───── Recorded data

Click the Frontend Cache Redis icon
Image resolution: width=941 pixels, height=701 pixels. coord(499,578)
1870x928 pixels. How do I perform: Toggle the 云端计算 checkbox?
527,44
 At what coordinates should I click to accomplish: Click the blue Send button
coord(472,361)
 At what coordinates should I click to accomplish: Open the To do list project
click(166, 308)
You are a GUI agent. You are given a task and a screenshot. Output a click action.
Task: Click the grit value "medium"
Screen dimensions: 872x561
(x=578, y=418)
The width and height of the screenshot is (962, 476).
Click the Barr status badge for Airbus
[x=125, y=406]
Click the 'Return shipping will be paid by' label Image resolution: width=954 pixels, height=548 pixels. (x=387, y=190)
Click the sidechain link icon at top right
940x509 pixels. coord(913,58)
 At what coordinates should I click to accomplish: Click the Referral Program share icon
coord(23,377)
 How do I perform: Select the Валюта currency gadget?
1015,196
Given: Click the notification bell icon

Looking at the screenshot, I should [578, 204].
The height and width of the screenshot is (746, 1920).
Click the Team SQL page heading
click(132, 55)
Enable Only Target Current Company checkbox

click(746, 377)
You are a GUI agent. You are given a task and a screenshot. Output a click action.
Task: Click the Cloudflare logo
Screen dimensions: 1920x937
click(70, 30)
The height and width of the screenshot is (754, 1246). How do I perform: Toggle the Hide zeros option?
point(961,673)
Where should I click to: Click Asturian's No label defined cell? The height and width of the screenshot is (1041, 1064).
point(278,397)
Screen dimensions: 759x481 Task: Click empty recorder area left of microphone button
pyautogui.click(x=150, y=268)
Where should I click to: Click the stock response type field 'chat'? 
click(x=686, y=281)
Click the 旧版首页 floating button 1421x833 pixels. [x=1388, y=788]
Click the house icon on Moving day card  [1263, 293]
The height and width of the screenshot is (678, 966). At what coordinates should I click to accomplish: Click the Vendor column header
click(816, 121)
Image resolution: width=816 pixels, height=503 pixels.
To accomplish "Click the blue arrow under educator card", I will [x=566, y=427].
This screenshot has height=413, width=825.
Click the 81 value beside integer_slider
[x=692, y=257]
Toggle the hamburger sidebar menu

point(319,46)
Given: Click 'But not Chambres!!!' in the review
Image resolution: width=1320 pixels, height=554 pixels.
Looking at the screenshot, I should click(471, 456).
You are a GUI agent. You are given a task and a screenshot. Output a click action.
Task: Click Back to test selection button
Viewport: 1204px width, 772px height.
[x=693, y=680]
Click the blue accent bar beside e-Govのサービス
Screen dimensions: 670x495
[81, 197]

──────────

What is being asked: Please set down the material above once more, word for word.

Reply to the task:
Click the Frontend Cache Redis icon
Image resolution: width=941 pixels, height=701 pixels. coord(499,578)
1870x928 pixels. How do I perform: Toggle the 云端计算 checkbox?
527,44
 At what coordinates should I click to accomplish: Click the blue Send button
coord(472,361)
 At what coordinates should I click to accomplish: Open the To do list project
click(166, 308)
You are a GUI agent. You are given a task and a screenshot. Output a click action.
Task: Click the grit value "medium"
Screen dimensions: 872x561
(x=578, y=418)
The width and height of the screenshot is (962, 476).
Click the Barr status badge for Airbus
[x=125, y=406]
Click the 'Return shipping will be paid by' label Image resolution: width=954 pixels, height=548 pixels. (x=387, y=190)
Click the sidechain link icon at top right
940x509 pixels. coord(913,58)
 At what coordinates should I click to accomplish: Click the Referral Program share icon
coord(23,377)
 How do I perform: Select the Валюта currency gadget?
1015,196
Given: Click the notification bell icon

Looking at the screenshot, I should [578, 204].
The height and width of the screenshot is (746, 1920).
Click the Team SQL page heading
click(132, 55)
Enable Only Target Current Company checkbox

click(746, 377)
You are a GUI agent. You are given a task and a screenshot. Output a click action.
Task: Click the Cloudflare logo
Screen dimensions: 1920x937
click(70, 30)
The height and width of the screenshot is (754, 1246). How do I perform: Toggle the Hide zeros option?
point(961,673)
Where should I click to: Click Asturian's No label defined cell? The height and width of the screenshot is (1041, 1064).
point(278,397)
Screen dimensions: 759x481 Task: Click empty recorder area left of microphone button
pyautogui.click(x=150, y=268)
Where should I click to: Click the stock response type field 'chat'? 
click(x=686, y=281)
Click the 旧版首页 floating button 1421x833 pixels. [x=1388, y=788]
Click the house icon on Moving day card  [1263, 293]
The height and width of the screenshot is (678, 966). At what coordinates should I click to accomplish: Click the Vendor column header
click(816, 121)
Image resolution: width=816 pixels, height=503 pixels.
To accomplish "Click the blue arrow under educator card", I will [x=566, y=427].
This screenshot has height=413, width=825.
Click the 81 value beside integer_slider
[x=692, y=257]
Toggle the hamburger sidebar menu

point(319,46)
Given: Click 'But not Chambres!!!' in the review
Image resolution: width=1320 pixels, height=554 pixels.
Looking at the screenshot, I should click(471, 456).
You are a GUI agent. You are given a task and a screenshot. Output a click action.
Task: Click Back to test selection button
Viewport: 1204px width, 772px height.
[x=693, y=680]
Click the blue accent bar beside e-Govのサービス
Screen dimensions: 670x495
[81, 197]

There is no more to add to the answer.